A man who grew marijuana plants on federal forest land was sentenced to life in prison in a Gainesville courtroom Thursday.
Andrew N. Cox, 45, of Blairsville was subject to federal sentencing guidelines that mandate a life sentence for someone with two prior drug trafficking convictions, U.S. Attorney’s spokesman Patrick Crosby said.
The federal prison system does not have parole.
Cox used a landscaping business as a cover to grow marijuana on forest land in the Chattahoocheee National Forest in spring 2004, according to evidence presented at his November trial.
Three of Cox’s employees, Jose Quezadas-Fuerros, Mayola Vargas-Villenueva and Paciano Vargas-Hernandez, helped transplant marijuana seedlings into U.S. Forest Service property.
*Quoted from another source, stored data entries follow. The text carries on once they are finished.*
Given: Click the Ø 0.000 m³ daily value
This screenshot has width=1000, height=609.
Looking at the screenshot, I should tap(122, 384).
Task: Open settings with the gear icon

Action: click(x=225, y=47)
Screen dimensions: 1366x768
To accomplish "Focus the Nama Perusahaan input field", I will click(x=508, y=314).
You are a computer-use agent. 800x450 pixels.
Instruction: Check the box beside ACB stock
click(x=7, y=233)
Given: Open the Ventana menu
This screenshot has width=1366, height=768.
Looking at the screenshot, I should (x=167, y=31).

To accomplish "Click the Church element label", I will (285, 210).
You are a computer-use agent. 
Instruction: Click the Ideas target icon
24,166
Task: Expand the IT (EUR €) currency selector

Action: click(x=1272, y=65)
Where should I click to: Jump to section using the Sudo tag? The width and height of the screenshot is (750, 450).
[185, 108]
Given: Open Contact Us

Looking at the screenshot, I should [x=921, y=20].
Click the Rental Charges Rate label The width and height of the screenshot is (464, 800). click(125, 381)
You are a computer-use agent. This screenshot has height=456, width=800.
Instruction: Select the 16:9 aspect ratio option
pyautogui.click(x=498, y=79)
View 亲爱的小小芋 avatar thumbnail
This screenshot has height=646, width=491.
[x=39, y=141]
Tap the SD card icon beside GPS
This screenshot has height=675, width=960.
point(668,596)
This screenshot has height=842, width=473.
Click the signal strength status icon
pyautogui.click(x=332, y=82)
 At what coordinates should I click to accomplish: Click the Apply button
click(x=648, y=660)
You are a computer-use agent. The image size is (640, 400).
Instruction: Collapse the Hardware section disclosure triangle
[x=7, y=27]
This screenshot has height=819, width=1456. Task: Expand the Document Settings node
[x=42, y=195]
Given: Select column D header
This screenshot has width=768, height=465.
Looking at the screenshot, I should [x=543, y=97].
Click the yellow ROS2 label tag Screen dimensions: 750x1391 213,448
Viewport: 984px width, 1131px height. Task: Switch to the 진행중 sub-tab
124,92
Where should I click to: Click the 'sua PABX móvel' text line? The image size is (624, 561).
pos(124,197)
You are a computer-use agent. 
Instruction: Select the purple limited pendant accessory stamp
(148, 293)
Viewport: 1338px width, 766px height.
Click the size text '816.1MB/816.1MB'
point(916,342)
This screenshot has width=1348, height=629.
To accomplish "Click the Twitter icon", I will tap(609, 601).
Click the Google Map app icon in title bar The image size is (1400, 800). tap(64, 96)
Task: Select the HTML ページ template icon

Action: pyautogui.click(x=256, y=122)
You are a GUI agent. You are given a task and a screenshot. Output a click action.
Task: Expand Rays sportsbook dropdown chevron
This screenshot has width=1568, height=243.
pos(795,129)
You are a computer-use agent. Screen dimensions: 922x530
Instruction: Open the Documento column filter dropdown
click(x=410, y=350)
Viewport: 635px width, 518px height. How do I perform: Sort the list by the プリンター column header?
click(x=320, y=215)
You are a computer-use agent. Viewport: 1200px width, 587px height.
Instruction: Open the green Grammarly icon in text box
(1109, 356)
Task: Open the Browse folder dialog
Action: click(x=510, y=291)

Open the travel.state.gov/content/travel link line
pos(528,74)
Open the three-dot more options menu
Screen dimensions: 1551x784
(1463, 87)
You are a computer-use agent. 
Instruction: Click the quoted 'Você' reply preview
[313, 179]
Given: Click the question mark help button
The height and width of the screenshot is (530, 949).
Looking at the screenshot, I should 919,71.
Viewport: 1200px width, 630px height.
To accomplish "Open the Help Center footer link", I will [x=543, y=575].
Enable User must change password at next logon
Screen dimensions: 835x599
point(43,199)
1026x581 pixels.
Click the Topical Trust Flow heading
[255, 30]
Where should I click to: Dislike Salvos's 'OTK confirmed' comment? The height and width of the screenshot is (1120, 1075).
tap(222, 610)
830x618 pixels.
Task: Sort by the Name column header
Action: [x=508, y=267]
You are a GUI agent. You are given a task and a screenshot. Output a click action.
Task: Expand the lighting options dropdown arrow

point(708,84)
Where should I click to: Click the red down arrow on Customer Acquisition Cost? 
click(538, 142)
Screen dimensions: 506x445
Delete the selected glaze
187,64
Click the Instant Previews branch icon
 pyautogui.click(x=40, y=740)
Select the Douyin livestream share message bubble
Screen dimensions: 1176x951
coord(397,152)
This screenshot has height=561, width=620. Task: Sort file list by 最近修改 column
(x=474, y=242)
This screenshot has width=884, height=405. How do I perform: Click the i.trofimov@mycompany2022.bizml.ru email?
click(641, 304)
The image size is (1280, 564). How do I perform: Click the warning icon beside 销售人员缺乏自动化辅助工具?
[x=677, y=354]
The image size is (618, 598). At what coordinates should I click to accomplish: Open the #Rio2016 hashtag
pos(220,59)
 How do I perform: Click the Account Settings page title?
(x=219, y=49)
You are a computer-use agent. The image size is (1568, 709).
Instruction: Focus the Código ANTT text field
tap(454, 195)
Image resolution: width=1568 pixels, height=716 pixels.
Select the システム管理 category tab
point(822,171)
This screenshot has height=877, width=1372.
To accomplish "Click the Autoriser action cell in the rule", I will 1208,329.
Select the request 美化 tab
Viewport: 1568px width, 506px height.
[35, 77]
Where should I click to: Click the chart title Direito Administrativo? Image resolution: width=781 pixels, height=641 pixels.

U.S. Forest Service agents found 594 plants in the forest and 724 seedlings in the yard of Cox’ father.
Cox was indicted in January 2005 but fled the area, remaining a fugitive until his capture in Casa Grande, Ariz., in February 2008.
Cox was convicted on state drug trafficking charges in Florida in 1991 and has a 2000 trafficking conviction from the Middle District of Georgia.
"This defendant was a twice-convicted drug trafficker who has now received his third and final strike," U.S. Attorney David Nahmias said in a statement. "His life sentence is just punishment for a career in the illegal drug trade, which most recently led him to exploit and degrade national forest land."
Senior U.S. District Court Judge William C. O’Kelley imposed the mandatory minimum sentence.
The three co-defendants in the case pleaded guilty to related charges last year and got sentences of two, three and five years in prison.
If Cox had no prior trafficking convictions, he would have been subject to a mandatory minimum sentence of 10 years in prison.